This Farmworker Became A Doctor & Now Provides Medical Sanctuary For Other Migrant Farmworkers
He picked fruit with his family for over a decade. Now, Dr. J Luis Bautista has returned to the fields to provide medical care to other migrant laborers, protecting them from la migra and never turning anyone away because they can't pay, reports NBC.
Dr. J. Luis Bautista sees thousands of migrant farmworkers at his two clinics in northern California. He never asks for documentation and never turns anyone away for lack of money, although he does take payment in onions, eggs, chicken, and even handmade crafts, whatever his patients can offer.
Bautista was born in Fresno, but deported to Mexico as a baby with his parents. He and his family lived in Mazatlán before eventually returning to the U.S., where Bautista and his nine siblings picked fruit alongside their parents in Ventura County. They made $4,000 a year.
"I pledged in medical school to help these people in the farm fields. I knew how it felt not to have anything, not to have the money to go to a doctor," says Bautista.
"We never say no to patients."
Bautista was 24-years-old, picking fruit in the fields, when his mother came running out with a letter: he'd been accepted to the Medical College of Wisconsin.
Two of Bautista's four sons are also doctors.
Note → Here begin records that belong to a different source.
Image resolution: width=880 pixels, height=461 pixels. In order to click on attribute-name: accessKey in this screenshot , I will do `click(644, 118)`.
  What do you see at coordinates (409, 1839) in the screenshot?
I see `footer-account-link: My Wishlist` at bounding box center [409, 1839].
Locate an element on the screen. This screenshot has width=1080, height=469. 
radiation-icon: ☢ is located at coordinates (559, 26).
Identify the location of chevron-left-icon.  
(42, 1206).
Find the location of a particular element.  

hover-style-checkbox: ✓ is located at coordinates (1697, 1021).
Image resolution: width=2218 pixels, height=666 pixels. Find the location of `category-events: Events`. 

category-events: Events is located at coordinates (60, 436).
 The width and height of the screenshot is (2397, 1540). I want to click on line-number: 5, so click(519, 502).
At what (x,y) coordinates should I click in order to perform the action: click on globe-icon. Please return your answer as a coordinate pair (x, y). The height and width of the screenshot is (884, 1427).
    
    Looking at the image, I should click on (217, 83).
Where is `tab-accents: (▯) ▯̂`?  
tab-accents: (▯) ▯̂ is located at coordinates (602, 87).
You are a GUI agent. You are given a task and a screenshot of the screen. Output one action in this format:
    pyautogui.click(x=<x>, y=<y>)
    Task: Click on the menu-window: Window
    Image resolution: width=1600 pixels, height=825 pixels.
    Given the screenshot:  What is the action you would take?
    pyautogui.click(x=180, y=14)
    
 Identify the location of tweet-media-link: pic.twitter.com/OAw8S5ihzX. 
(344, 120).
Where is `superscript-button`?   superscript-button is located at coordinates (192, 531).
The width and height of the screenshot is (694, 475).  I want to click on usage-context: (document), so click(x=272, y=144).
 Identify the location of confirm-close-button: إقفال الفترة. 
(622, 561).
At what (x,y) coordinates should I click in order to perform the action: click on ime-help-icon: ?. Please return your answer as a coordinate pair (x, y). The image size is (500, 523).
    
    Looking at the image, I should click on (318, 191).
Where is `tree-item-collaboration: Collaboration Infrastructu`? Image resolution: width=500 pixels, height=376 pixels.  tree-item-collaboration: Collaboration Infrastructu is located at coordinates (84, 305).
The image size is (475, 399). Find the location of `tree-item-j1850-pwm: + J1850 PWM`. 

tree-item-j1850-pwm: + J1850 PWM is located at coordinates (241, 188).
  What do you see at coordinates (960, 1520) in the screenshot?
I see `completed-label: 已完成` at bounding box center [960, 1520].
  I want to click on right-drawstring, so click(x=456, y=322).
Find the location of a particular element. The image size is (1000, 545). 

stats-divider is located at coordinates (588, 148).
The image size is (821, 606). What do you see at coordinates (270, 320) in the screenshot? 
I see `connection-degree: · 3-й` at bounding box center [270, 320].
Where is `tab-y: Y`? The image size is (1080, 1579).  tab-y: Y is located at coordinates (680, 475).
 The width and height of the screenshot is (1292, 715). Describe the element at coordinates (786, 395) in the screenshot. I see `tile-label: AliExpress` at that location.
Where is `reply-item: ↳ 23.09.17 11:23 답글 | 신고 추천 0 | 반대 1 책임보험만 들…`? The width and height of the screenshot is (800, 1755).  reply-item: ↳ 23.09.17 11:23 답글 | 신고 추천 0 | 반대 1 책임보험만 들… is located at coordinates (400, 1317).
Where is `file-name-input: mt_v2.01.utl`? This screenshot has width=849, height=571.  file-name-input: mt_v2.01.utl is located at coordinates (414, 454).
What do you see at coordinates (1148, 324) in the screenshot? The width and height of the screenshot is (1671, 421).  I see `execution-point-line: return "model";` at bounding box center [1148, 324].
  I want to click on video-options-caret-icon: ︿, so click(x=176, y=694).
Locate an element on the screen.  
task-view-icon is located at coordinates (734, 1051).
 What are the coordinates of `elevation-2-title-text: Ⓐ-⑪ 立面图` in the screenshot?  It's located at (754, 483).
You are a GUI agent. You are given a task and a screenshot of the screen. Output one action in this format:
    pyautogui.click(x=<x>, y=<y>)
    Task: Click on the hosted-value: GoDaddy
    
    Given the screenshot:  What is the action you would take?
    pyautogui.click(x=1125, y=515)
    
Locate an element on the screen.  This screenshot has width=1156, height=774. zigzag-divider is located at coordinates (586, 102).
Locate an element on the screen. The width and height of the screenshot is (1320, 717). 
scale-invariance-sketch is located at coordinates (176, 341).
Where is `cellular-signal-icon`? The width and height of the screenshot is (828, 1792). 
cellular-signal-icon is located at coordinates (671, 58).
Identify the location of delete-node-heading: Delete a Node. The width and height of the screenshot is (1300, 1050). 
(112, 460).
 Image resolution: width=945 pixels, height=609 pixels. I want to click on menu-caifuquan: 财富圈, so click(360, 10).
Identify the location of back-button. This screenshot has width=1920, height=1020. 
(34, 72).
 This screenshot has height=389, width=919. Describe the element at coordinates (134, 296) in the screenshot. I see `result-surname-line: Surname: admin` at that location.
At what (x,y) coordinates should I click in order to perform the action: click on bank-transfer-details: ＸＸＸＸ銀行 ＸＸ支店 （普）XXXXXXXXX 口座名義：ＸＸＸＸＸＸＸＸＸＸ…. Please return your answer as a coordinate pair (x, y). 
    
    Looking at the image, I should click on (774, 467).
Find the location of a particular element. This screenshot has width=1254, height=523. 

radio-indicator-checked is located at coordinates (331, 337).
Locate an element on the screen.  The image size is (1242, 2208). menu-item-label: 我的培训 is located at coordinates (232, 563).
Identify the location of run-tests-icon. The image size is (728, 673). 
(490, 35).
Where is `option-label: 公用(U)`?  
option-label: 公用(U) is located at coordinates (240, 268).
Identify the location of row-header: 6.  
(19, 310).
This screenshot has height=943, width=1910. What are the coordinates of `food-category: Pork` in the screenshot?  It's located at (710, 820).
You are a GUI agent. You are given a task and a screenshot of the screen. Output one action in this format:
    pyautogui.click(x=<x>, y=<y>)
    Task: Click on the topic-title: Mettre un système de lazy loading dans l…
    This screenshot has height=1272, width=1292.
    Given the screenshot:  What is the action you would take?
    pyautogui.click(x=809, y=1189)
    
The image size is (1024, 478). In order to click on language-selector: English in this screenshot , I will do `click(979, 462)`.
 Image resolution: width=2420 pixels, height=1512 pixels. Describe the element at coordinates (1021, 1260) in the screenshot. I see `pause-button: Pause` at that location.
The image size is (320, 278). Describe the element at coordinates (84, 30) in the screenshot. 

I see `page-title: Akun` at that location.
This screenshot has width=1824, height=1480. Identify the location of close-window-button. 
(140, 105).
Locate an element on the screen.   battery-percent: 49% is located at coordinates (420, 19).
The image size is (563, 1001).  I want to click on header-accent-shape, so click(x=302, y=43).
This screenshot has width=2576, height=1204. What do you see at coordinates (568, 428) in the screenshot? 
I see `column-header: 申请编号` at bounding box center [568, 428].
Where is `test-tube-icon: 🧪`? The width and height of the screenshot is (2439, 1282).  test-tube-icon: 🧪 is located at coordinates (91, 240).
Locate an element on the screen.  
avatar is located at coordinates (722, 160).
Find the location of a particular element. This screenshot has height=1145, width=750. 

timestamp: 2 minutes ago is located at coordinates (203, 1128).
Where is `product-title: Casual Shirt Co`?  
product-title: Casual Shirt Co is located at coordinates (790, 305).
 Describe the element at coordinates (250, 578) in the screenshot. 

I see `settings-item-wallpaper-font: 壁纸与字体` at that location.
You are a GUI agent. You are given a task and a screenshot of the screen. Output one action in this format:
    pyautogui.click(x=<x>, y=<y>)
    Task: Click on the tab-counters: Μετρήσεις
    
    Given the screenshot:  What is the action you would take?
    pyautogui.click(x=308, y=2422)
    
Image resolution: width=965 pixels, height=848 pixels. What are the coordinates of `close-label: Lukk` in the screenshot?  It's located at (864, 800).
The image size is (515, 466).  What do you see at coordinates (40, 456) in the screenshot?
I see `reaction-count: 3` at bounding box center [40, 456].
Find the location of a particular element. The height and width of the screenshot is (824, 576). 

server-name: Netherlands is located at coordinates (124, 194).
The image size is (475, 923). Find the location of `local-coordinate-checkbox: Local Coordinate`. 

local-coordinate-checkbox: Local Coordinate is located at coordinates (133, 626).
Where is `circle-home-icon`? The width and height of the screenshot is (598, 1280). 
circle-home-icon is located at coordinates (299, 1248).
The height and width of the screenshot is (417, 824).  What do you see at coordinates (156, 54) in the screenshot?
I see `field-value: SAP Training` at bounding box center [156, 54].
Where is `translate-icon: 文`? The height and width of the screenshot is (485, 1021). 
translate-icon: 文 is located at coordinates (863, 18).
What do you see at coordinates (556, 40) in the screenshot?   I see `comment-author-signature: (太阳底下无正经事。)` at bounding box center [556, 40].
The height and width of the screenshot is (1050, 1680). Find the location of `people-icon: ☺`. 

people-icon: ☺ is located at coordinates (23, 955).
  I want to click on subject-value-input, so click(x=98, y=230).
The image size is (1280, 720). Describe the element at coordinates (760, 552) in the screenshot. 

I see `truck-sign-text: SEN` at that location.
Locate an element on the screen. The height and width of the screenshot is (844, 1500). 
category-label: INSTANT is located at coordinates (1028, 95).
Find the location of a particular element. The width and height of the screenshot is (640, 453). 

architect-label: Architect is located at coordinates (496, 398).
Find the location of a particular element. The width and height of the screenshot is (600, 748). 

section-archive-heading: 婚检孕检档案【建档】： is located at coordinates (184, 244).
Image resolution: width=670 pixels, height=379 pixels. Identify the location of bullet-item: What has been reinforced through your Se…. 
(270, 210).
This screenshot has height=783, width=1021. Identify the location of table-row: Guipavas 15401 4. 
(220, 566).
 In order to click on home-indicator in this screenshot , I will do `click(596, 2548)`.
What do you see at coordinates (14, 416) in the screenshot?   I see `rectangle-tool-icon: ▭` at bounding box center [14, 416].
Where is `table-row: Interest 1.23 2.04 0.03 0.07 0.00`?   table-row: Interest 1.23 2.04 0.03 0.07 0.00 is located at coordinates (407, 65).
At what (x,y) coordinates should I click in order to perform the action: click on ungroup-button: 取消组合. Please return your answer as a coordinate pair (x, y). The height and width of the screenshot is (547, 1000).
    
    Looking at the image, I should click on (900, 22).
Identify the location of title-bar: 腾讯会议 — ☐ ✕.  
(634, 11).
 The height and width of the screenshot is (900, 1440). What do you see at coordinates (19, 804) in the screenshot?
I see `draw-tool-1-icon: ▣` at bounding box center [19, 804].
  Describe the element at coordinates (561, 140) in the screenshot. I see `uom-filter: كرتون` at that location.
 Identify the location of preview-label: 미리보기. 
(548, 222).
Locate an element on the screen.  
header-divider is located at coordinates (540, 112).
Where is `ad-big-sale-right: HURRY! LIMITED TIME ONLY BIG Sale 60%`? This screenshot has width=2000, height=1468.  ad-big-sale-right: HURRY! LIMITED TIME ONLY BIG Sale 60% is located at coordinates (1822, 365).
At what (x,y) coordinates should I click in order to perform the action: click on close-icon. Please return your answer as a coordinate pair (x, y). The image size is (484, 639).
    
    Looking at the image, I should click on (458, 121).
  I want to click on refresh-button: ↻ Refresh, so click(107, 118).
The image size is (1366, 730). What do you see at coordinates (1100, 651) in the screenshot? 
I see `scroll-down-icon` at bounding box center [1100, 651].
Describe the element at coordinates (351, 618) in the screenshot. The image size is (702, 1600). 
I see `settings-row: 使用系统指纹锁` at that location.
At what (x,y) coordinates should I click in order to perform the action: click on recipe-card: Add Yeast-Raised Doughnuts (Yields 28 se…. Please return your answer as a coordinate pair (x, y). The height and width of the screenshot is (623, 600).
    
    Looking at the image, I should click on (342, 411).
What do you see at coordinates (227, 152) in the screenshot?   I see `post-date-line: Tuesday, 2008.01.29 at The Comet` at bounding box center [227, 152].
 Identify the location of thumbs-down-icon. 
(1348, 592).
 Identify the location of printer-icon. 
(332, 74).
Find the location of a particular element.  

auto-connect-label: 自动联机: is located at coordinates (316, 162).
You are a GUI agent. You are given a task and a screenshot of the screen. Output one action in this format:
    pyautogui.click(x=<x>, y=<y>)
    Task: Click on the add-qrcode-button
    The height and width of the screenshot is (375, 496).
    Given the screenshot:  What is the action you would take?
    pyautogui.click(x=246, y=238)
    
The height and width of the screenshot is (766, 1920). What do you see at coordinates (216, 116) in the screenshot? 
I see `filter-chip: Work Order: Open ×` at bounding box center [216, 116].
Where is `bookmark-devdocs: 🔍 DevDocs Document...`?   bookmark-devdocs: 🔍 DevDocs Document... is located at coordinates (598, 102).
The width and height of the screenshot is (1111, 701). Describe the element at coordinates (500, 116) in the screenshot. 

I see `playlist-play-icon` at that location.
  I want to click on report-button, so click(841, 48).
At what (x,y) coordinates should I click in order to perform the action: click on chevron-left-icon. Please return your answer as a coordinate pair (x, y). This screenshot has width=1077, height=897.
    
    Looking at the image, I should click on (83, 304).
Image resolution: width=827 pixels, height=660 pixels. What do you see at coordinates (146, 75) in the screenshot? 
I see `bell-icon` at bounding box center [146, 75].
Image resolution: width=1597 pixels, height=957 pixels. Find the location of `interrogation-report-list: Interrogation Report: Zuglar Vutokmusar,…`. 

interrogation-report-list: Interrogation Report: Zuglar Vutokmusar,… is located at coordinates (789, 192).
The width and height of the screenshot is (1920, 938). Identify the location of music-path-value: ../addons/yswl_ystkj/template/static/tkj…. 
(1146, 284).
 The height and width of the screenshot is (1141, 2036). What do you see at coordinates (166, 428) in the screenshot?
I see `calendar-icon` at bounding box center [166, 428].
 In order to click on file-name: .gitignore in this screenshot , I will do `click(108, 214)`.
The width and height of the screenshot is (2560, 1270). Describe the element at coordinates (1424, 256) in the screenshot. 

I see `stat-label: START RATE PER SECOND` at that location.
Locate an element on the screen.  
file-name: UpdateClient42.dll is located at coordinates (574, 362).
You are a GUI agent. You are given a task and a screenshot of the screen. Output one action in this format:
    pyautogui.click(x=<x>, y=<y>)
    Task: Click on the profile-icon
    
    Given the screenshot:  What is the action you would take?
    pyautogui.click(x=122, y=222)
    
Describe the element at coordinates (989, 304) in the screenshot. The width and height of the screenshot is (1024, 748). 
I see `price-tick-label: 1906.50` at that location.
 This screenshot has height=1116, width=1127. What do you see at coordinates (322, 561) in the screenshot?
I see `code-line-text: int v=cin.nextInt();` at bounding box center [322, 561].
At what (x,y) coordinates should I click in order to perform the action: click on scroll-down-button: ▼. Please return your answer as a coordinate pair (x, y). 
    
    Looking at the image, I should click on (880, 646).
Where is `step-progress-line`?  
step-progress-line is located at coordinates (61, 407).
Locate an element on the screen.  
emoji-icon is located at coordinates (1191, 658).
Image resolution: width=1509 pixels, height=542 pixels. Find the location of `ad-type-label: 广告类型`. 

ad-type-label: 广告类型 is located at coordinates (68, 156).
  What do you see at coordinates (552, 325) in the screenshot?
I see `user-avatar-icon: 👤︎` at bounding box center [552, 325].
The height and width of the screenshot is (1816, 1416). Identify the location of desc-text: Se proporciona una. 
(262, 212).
His third is a physician's assistant and the fourth is a clinic manager. In 2013, Bautista started a nonprofit to provide migrant families with college scholarships, as well as food and clothing.
Bautista's contributions to his community are invaluable. Of the 30,000 patient visits to his two clinics every year, the majority are migrant laborers who would otherwise be suffering and even dying of treatable diseases because they could not afford or would be too frightened of deportation to see a doctor.
Bautista's clinics provide a safe place for migrant workers to seek medical care. Staff is on guard for la migra, asking for warrants and protecting patients. "By the time any ICE officers got inside the office, we’d have people hiding in the restrooms," Bautista assures.
Julia Rojas, undocumented migrant laborer and mother of five, says:
"I feel secure with him. He's one of us."